* Given text:
Marco Polo House (originally stylised as "Marcopolo" was a large 'marble' and glass-clad office building at 346 Queenstown Road facing Battersea Park in the London Borough of Wandsworth. It was designed and built in 1987, to a design by postmodernist architect and developer Ian Pollard. Although always called 'Marco Polo House', 'Marco Polo' is technically only one half of the building (the side which was previously used as a television offices and studio). The other half of the joined structure was called 'Chelsea Bridge House' and was originally The Observer's offices.

Again, although it is classed as 'Marble clad', the white-and-grey cladding is actually Neoparium (crystallised glass-ceramic material from Japan), which Pollard used in place of marble due to its harder wearing qualities. It was added late in the project at a significant extra expense, but as the building was a luxury, high-spec development, this was justified. The tinted glass panels are Pilkington glass.

The building cost £26 million to construct in 1987 (£61.9 million at 2014's rate) and was completed in 1990, at which time one half of it was occupied by BSB and the other half by The Observer. The original estate agents were JonesLangLaSalle.

It was originally home to British Satellite Broadcasting (BSB) television and took its name from its first owner's Marcopolo satellites. Part of the building was also used by The Observer newspaper until the newspaper moved into the offices of its parent, The Guardian. When BSB merged with Sky to form BSkyB the new company kept the lease, and in October 1993 the building became home to shopping channel QVC's studios and offices.

Half of the building was also used as the offices for another ill-fated broadcaster, ONdigital, the UK's first digital terrestrial television broadcaster, from 1998. The company was re-launched in 2001 as ITV Digital who continued to use the ONdigital offices in the building until their subsequent demise in 2002.

The building was split into two blocks (Marco Polo House and Chelsea Bridge House), which were linked by a central glass atrium, covering 157,357 square feet (14,619 m2) and was visible from trains to and from Victoria station.

Demolition[edit]

After a Russian consortium bought the freehold for more than £60m in 2006, QVC decided not to renew its lease when it expired in 2012. The channel looked for an alternative location – including in several cities in the North of England – for its 500 head office staff and studio centre. The channel's management ended broadcasting from the studios on 7 June 2012 and moved to 126,000 sq ft (11,706 m2) a new studio complex at Chiswick Park, in West London[1] in a campus-style development on the site of the derelict London Transport Chiswick Bus Works, where its neighbours would include fellow broadcasters CBS and Discovery Channel.[2]

Press reports suggested[3] that the architecturally and structurally sound Marco Polo House would be demolished, and replaced with a 12-storey luxury residential development, called Vista. Marco Polo House's architect Pollard told the Architects Journal the plan was a move towards a "lower grade of architecture", adding: "Marco was a fun building. It was quite an iconic at the time and some people still say it is." Others said it was "Postmodern nonsense".[4] The Architects Journal's Merlin Fulcher told London's Evening Standard: "The new scheme looks decent, but it's always a shame to see an iconic structure knocked down, especially one that symbolises Eighties post-modernism so well."[5]

By 8 March 2014 demolition had begun. Due to the low-rise nature of the building, the demolition was carried out using high-reach excavators, meaning that the deconstruction of the building was visible to the public and passengers on train services passing the site. Its demolition will leave only Homebase Kensington as the last iconic Ian Pollard postmodern structure in London.

* Data excerpts:

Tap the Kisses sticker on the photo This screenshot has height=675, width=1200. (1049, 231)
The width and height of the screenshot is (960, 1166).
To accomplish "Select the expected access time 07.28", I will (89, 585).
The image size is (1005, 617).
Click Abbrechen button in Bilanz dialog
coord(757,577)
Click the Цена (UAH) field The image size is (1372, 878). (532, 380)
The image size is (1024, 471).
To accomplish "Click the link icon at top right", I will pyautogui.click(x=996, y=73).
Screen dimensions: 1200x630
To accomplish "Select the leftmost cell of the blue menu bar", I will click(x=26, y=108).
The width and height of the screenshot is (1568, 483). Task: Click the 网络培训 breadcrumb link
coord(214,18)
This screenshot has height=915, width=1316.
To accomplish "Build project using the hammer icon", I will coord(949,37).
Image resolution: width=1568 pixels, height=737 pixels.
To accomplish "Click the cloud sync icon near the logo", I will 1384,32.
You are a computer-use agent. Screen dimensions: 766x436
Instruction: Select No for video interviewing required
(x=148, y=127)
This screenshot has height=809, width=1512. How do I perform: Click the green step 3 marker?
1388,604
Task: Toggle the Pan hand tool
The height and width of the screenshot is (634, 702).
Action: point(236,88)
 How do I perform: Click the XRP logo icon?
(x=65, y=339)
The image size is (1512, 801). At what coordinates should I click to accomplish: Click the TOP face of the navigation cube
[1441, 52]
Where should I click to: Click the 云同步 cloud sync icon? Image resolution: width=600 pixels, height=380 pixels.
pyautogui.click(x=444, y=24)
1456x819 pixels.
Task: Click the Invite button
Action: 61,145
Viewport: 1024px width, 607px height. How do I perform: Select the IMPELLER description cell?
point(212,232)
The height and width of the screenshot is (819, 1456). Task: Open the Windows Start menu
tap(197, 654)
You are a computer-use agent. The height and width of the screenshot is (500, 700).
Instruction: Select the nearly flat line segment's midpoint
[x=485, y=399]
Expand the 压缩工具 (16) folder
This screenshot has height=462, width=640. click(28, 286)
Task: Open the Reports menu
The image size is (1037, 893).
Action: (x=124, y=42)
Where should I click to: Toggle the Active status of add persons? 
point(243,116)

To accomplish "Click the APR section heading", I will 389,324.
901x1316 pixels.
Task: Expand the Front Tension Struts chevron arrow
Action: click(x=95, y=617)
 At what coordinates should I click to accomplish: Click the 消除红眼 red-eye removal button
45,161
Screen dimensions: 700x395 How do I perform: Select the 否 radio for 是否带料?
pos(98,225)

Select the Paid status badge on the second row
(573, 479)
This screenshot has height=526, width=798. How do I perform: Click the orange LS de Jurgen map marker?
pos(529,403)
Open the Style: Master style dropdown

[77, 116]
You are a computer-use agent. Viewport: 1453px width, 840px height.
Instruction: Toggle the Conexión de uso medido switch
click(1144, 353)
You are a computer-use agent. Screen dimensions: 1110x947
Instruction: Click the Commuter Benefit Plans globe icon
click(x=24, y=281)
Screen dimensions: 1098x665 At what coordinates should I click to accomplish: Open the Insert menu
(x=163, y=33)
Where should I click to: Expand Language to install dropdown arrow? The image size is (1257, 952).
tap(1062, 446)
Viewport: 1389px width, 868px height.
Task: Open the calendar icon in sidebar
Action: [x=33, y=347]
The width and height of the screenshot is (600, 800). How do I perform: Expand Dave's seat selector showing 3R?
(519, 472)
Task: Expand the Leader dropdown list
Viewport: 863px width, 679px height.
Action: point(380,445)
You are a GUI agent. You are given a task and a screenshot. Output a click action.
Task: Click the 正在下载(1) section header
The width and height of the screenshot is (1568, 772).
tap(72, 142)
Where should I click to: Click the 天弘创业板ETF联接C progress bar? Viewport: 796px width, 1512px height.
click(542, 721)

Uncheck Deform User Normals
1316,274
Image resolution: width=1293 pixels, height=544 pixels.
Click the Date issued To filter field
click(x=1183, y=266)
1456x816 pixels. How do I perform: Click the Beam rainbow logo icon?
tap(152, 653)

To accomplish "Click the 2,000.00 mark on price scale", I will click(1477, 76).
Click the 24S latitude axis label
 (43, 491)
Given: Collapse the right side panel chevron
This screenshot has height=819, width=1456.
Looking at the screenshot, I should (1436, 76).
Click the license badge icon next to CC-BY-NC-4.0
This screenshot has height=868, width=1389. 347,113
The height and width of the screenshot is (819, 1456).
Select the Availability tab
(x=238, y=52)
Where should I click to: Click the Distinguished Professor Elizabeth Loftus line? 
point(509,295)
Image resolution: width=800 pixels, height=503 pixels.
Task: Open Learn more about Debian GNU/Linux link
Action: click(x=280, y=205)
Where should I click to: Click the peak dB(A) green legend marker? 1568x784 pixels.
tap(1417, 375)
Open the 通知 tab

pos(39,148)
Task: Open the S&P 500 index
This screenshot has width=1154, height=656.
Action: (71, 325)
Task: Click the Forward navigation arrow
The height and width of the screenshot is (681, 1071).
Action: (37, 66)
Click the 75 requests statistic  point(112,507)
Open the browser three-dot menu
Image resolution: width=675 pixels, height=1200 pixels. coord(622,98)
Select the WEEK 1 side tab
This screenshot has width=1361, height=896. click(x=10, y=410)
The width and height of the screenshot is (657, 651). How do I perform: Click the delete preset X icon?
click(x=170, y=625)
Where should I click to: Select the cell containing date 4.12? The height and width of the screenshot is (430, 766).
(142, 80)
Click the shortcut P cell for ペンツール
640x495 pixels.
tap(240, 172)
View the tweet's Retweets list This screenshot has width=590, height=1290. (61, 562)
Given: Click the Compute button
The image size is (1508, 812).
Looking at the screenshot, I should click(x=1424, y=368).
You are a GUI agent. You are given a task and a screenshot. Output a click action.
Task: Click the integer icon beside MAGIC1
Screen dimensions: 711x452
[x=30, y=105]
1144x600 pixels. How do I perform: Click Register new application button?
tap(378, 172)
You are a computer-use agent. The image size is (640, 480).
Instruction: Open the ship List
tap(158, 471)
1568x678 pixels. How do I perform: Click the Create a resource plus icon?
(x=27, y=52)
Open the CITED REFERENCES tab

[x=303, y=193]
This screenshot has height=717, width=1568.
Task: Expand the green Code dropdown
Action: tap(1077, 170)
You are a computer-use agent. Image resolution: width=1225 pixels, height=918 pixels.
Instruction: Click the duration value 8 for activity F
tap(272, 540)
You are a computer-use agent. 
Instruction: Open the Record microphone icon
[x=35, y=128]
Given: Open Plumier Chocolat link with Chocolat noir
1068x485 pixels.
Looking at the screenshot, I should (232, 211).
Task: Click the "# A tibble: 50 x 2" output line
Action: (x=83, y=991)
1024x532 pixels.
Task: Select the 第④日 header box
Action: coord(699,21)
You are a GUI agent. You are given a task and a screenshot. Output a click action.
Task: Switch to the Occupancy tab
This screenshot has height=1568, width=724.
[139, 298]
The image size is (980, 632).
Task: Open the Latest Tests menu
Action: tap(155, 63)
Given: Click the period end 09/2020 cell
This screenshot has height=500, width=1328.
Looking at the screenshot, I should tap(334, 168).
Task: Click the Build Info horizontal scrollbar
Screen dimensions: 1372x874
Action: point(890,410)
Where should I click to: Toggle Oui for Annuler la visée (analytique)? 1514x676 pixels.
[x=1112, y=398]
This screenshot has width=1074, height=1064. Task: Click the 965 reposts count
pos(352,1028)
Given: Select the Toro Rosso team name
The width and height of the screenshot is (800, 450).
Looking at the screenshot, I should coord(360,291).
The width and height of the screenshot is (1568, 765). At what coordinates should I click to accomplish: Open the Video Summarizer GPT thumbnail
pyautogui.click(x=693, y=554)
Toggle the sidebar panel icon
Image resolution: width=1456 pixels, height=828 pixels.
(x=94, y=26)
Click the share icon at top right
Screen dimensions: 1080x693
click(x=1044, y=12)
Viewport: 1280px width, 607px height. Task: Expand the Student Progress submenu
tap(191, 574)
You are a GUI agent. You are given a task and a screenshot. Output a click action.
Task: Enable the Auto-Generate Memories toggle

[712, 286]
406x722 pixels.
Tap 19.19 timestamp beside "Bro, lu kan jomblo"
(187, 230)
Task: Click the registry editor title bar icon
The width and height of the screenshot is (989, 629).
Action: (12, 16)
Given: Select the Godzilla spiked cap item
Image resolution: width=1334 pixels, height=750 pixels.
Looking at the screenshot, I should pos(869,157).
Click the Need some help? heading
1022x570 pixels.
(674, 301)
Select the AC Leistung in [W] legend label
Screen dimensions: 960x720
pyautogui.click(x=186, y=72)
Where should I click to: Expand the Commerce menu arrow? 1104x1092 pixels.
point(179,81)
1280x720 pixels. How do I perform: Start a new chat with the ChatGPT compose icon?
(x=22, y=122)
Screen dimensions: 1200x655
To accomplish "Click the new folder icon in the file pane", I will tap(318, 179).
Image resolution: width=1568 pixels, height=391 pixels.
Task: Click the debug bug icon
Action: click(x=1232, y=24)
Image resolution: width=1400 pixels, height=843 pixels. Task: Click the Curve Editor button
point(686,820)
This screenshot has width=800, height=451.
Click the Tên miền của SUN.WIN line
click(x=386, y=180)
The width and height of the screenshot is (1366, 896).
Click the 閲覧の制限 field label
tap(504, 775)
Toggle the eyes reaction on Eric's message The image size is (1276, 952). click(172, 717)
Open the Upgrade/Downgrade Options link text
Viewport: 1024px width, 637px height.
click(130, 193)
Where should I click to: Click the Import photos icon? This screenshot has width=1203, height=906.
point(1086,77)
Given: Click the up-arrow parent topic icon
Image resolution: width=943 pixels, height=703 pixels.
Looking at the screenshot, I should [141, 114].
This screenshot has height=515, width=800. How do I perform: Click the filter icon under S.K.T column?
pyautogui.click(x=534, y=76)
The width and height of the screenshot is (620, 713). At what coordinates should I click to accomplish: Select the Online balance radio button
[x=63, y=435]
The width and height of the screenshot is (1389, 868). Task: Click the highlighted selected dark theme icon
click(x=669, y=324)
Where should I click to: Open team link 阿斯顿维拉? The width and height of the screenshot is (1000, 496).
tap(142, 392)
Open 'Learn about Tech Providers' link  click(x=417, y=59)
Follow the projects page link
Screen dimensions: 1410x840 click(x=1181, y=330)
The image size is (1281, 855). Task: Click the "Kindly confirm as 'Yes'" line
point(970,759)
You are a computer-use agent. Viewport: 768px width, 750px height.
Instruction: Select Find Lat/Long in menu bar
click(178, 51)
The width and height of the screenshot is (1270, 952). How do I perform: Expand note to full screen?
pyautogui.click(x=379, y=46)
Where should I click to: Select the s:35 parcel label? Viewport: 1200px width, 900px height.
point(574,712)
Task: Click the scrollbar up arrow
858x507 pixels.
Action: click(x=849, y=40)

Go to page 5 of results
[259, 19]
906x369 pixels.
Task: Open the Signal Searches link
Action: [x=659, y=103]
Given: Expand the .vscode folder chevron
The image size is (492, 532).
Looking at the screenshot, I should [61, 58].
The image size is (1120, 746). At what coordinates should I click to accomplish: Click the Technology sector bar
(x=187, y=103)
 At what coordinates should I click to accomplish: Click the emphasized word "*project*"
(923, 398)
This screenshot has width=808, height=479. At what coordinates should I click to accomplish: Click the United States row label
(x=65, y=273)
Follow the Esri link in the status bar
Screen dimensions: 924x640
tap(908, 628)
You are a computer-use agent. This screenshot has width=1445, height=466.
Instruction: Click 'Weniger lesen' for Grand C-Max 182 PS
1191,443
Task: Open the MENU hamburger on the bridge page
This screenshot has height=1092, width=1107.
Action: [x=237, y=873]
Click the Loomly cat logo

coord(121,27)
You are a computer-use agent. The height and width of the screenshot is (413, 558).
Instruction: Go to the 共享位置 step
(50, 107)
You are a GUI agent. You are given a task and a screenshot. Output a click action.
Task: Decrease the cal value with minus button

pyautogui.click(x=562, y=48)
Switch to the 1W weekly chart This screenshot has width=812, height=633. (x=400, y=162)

* Exercise 1:
Using the Marco Polo House text, answer these:
(a) What material was used in place of marble for the white-and-grey cladding?
(b) In what month and year did the building become home to QVC's studios and offices?
(c) What was the name of the residential development planned to replace the building?
* Exercise 2: Transcribe the stretch of the Marco Polo House text from "By 8 March 2014" through "structure in London.".
* Exercise 3: Pick up the Marco Polo House text after its last sentence and continue it.

* Task answer 1:
(a) Neoparium, a crystallised glass-ceramic material from Japan.
(b) October 1993.
(c) Vista, a 12-storey luxury residential development.

* Task answer 2:
By 8 March 2014 demolition had begun. Due to the low-rise nature of the building, the demolition was carried out using high-reach excavators, meaning that the deconstruction of the building was visible to the public and passengers on train services passing the site. Its demolition will leave only Homebase Kensington as the last iconic Ian Pollard postmodern structure in London.

* Task answer 3:
The building was in a perfectly serviceable state and had not reached the end of its life. It was only demolished to make way for the luxury private housing development.

Several former workers for the various companies which had resided at the building in its heyday, including journalist Jeremy Vine, expressed their sadness at the loss of the structure, with Vine calling it "symbolic" and stating that he was "amazed" that it had happened. Also, several members of the public and media professionals took to Twitter and other social networks to express their dismay and sadness of the "waste" of such a recently constructed, iconic building.[6] [7]

In Media[edit]

The building was featured in the 2002 BBC Four documentary 'The Curse of Marco Polo House',[8] 'Dreamspaces: 80s Architecture with Justine Frischmann' from BBC Three as well as the feature films 'Leon The Pig Farmer', 'The Business' and 'B.Monkey'. The distinctive, teal designer glass lifts from the central adjoining atrium, which had been installed from Marcopolo's inception, were featured in some scenes of the 1993 Red Dwarf episode 'Legion'[9]

References[edit]

  1. ^ "QVC moving to Chiswick Park", website of Stahope plc, developer of the Chiswick Park site, 19 August 2010. Accessed 7 January 2011.
  2. ^ "QVC to move to Chiswick Park", Robin Parker, Broadcast, London, 27 July 2010. Accessed 7 January 2011.
  3. ^ "Marco Polo House faces demolition threat", Merlin Fulcher, Architects Journal, London. Accessed 7 January 2011.
  4. ^ "London Building : M" Adrian Welch and Isabelle Lomholt, e-architect, Undated. Accessed 7 January 2011.
  5. ^ "Eighties riverside landmark to be knocked down for flats", Mara Bar-Hillel, Evening Standard, London, 20 April 2010. Accessed 7 January 2011.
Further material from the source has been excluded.